Indignés par la mise en accusation des Casques bleus pour viols, le Conseil de sécurité des Nations Unies a appelé ce mardi les Etats impliqués à mener une enquête.

Éclaboussés par des accusations de viols en Centrafrique ainsi qu’en République démocratique du Congo (RDC), le Conseil de sécurité des Nations Unies demande à ces deux Etats de mener leur propre enquête. Dans un communiqué, le Conseil de Sécurité s’est dit en colère et indigné par ces accusations. Si les faits son avérés, il invite les Etats à traduire les soldats en justice.

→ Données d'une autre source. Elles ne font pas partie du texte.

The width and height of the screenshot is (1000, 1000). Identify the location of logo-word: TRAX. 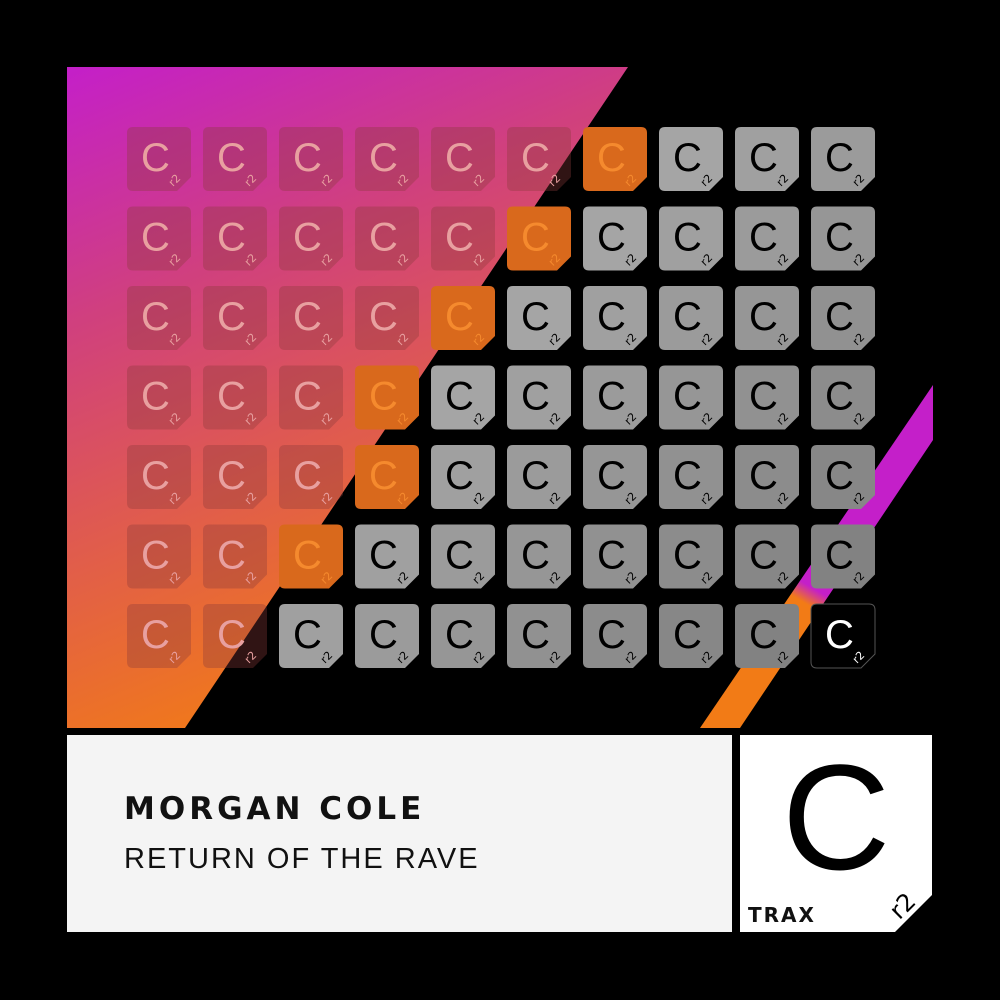
(782, 915).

L’ONU a déjà entamé une enquête après des accusations de viols contre une jeune fille ainsi qu’un homicide à l’encontre d’un adolescent et de son père lors d’une opération à Bangui en août dernier par des Casques bleus. Mais selon les lois onusiennes, chaque Etat peut choisir de mener ou non sa propre enquête en parallèle.

Cet appel intervient une semaine après la décision du secrétaire général Ban Ki-moon démettre de ses fonctions le chef de la mission de l’ONU en Centrafrique, après des accusations d’abus sexuels. Ce lundi, la Mission de l’ONU en République démocratique du Congo (MONUSCO) a lancé ce lundi une campagne choc contre les violences sexuelles sur mineurs à l’attention de ses employés. Plusieurs photos et des phrases chocs ont été publiés sur le site de la MONUSCO ainsi que sur les réseaux sociaux.

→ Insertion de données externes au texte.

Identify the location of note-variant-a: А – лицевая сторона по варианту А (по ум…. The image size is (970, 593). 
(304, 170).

Auparavant, des affaires similaires ont discrédité l’ONU notamment en Afrique, qui a poussé l’institution à nommer une commission indépendante pour enquêter sur ces allégations de viols commis sur des enfants en Centrafrique entre décembre 2013 et juin 2014. Ces accusations visaient 14 soldats français de l’opération Sangaris menée par la France.